The chief executives of the UK’s biggest businesses have seen their pay fall by an average of almost 20 per cent over the past year, according to a preview of Deloitte’s annual FTSE 100 executive remuneration report.
Median pay dropped from £4.3m in 2016 to £3.5m this year, the study shows, despite a calmer-than-expected season of annual general meetings (AGMs), City AM reports.
Looking at the increases in salary, the median increase remained at two per cent as it has for several years. But the number of chief executives receiving a pay rise of more than three per cent has halved since last year.
“The fall in executive pay demonstrates that remuneration committees are making a real effort to address shareholder concerns,” said Stephen Cahill, vice chairman at Deloitte.
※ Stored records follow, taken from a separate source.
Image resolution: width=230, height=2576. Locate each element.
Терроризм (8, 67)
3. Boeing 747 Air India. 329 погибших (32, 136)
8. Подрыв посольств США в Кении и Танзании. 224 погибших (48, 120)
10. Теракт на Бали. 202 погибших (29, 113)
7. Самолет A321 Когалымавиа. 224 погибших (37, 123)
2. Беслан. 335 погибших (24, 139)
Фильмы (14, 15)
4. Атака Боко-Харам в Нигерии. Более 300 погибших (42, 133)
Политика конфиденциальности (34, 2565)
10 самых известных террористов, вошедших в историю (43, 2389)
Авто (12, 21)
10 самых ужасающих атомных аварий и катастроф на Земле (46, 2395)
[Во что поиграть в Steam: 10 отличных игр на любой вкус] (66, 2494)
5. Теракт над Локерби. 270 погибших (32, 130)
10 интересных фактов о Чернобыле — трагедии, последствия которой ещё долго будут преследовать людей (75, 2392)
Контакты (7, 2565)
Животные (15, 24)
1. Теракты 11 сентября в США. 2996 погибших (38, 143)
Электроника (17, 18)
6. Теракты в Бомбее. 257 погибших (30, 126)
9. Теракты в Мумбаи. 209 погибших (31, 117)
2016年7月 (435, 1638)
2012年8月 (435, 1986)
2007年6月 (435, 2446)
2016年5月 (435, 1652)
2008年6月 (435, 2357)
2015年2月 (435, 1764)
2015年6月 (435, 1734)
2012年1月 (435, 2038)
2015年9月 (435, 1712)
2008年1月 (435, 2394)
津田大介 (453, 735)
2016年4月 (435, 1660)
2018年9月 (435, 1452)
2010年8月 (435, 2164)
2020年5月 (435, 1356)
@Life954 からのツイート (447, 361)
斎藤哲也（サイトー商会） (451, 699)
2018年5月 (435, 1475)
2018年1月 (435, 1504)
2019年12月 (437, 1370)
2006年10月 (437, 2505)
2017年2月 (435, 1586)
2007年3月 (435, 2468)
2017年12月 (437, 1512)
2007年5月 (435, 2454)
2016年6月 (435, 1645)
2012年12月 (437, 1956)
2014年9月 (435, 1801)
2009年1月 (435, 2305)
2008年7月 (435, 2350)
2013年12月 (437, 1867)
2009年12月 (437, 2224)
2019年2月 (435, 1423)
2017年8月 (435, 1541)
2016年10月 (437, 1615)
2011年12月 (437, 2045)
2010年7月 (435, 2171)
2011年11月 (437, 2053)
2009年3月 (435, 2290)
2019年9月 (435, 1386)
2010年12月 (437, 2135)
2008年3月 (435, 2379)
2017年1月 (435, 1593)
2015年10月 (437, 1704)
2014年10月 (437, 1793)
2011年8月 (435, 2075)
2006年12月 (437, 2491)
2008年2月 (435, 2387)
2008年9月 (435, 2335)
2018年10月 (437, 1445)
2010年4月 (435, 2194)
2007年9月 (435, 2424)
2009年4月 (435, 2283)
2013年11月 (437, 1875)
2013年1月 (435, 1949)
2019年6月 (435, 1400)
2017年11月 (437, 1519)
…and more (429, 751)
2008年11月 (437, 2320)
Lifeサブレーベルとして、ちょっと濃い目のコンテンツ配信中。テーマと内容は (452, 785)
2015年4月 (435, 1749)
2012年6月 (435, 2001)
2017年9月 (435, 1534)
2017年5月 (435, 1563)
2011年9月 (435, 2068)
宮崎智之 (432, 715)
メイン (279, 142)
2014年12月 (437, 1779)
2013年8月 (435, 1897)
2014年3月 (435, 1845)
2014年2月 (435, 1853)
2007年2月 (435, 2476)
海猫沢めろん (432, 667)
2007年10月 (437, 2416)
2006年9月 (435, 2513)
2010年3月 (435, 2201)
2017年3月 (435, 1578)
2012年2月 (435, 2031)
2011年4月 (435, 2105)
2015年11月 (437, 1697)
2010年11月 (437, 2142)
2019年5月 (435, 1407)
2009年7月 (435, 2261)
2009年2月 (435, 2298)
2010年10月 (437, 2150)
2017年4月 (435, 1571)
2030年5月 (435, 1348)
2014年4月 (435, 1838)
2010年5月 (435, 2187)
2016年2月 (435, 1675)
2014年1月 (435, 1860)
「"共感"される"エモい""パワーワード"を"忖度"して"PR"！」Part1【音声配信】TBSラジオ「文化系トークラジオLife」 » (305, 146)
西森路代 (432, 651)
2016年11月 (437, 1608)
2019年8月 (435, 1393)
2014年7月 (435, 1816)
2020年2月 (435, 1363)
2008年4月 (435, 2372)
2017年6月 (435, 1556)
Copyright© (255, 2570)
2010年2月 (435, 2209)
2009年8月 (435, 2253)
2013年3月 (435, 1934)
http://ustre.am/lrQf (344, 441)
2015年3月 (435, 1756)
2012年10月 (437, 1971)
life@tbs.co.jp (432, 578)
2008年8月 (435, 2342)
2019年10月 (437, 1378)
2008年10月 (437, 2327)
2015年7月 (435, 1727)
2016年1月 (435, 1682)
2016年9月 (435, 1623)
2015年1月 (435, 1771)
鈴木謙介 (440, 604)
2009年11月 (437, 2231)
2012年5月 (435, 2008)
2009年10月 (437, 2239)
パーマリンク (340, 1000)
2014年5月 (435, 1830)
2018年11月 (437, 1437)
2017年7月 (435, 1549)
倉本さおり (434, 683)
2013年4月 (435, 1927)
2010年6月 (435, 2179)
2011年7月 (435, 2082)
The report indicates that 91 per cent of companies this year received more than 80 per cent of votes in support of their remuneration plans, as just one company – a rather down-at-heel Pearson – had its pay policy rejected by a majority of shareholders.
The median potential long-term incentive award for bosses also fell over the past four years, from 235 per cent of salary to 225 per cent. The drop was even more significant for chief executives of the 30 largest companies, as median potential long-term incentive awards fell from 400 per cent of salary just two years ago to 365 per cent this year.
“Alongside the decrease in incentive potential, companies are also beginning to respond to shareholder concerns about pension with over 10 per cent of companies reducing the pension provision for new executive appointments,” said Cahill.
The median annual bonus opportunity has remained steady in FTSE 100 companies since 2007, at 150 per cent of salary. But the top 30 companies are beginning to show signs of change, as their median bonus opportunity has fallen from 200 per cent to 185 per cent of salary over the past four years.
The way that incentives are being paid is also evolving. In four out of five FTSE 100 companies, any annual bonus is now paid partly in shares, a move designed to tie executives’ income with the profitability of the business.